=== Passage provided ===
A recluse is a person who lives in voluntary seclusion from the public and society. The word is from the Latin recludere, which means "shut up" or "sequester". Historically, the word referred to a hermit's total isolation from the world. Examples are Symeon of Trier, who lived within the great Roman gate Porta Nigra with permission from the Archbishop of Trier, or Theophan the Recluse, the 19th-century Russian Orthodox monk who was later glorified as a saint. Celebrated figures who spent, or have spent, significant portions of their lives as recluses include Virgil, Michelangelo, Isaac Newton, Emily Brontë, J. D. Salinger, Emily Dickinson, Gustave Flaubert, Howard Hughes, Konstantin Tsiolkovsky, Marie Curie, Marcel Proust, Greta Garbo, Arturo Benedetti Michelangeli, Jean-Luc Godard, and Thomas Pynchon.

Overview

There are many potential reasons for becoming a recluse: a personal philosophy may reject consumer society; a mystical religious outlook may involve becoming a hermit or an anchorite; a survivalist may be practicing self-sufficiency; a criminal might hide away from people to avoid detection by police; or a misanthrope may be unable to tolerate human society.

It can also be due to psychological reasons, such as posttraumatic stress disorder, social anxiety disorder, apathy, autism, depression, obsessive–compulsive disorder, intellectual disability, schizoid personality disorder or avoidant personality disorder. In Japan, an estimated 1.2 million people are part of the phenomenon of "Hikikomori" or "social withdrawal", a problem often blamed on Japan's education system and social pressure to succeed.
===
• _Brief a_
Copy out the text from the recluses passage, starting with "It can also" and going on through "pressure to succeed.".
=== Records for this exercise ===
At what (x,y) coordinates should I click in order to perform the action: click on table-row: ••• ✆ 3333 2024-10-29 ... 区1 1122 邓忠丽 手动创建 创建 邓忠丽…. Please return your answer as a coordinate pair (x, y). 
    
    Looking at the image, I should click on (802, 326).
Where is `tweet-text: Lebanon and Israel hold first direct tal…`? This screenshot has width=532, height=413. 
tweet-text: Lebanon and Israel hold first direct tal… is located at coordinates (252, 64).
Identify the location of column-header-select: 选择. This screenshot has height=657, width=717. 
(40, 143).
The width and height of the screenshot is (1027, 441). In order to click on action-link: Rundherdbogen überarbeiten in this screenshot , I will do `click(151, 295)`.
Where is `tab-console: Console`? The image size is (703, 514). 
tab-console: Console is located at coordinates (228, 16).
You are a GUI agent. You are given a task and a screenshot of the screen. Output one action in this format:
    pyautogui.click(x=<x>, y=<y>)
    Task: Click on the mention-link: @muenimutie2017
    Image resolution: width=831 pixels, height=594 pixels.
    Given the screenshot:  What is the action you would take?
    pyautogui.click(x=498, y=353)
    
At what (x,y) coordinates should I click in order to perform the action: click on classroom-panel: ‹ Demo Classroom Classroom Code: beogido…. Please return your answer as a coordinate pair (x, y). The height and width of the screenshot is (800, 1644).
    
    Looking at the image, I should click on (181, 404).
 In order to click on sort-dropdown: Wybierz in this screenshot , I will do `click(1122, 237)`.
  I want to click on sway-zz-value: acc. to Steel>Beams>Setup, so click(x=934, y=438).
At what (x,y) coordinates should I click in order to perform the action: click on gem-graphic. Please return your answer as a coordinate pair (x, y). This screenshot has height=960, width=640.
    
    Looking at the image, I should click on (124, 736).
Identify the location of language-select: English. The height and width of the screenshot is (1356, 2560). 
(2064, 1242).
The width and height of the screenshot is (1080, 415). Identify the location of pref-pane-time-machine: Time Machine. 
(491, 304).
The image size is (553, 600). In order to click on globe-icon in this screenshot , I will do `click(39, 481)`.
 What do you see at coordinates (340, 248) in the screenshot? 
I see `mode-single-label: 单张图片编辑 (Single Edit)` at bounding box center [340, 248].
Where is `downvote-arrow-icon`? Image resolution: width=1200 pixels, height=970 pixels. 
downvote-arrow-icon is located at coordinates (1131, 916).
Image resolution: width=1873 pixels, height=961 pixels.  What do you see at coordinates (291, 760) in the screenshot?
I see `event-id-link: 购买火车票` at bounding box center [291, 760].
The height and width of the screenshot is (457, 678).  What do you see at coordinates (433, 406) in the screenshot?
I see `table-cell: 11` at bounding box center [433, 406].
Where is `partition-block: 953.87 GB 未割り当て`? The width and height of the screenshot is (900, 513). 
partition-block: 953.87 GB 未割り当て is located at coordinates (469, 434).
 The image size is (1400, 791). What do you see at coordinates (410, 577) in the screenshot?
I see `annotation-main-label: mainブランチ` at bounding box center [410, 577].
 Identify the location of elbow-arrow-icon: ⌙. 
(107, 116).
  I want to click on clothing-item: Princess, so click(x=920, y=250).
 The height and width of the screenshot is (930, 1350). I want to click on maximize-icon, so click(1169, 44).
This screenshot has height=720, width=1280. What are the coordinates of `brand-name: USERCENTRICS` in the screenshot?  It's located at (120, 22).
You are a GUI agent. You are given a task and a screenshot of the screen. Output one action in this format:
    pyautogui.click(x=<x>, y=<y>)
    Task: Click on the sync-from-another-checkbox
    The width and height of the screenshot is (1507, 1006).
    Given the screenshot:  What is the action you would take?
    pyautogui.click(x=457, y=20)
===
• _Brief b_
Reproduce the records word for word, from their very first line through the line containing "Looking at the image, I should click on (802, 326).", including both of those lines.

• _Answer area a_
It can also be due to psychological reasons, such as posttraumatic stress disorder, social anxiety disorder, apathy, autism, depression, obsessive–compulsive disorder, intellectual disability, schizoid personality disorder or avoidant personality disorder. In Japan, an estimated 1.2 million people are part of the phenomenon of "Hikikomori" or "social withdrawal", a problem often blamed on Japan's education system and social pressure to succeed.

• _Answer area b_
At what (x,y) coordinates should I click in order to perform the action: click on table-row: ••• ✆ 3333 2024-10-29 ... 区1 1122 邓忠丽 手动创建 创建 邓忠丽…. Please return your answer as a coordinate pair (x, y). 
    
    Looking at the image, I should click on (802, 326).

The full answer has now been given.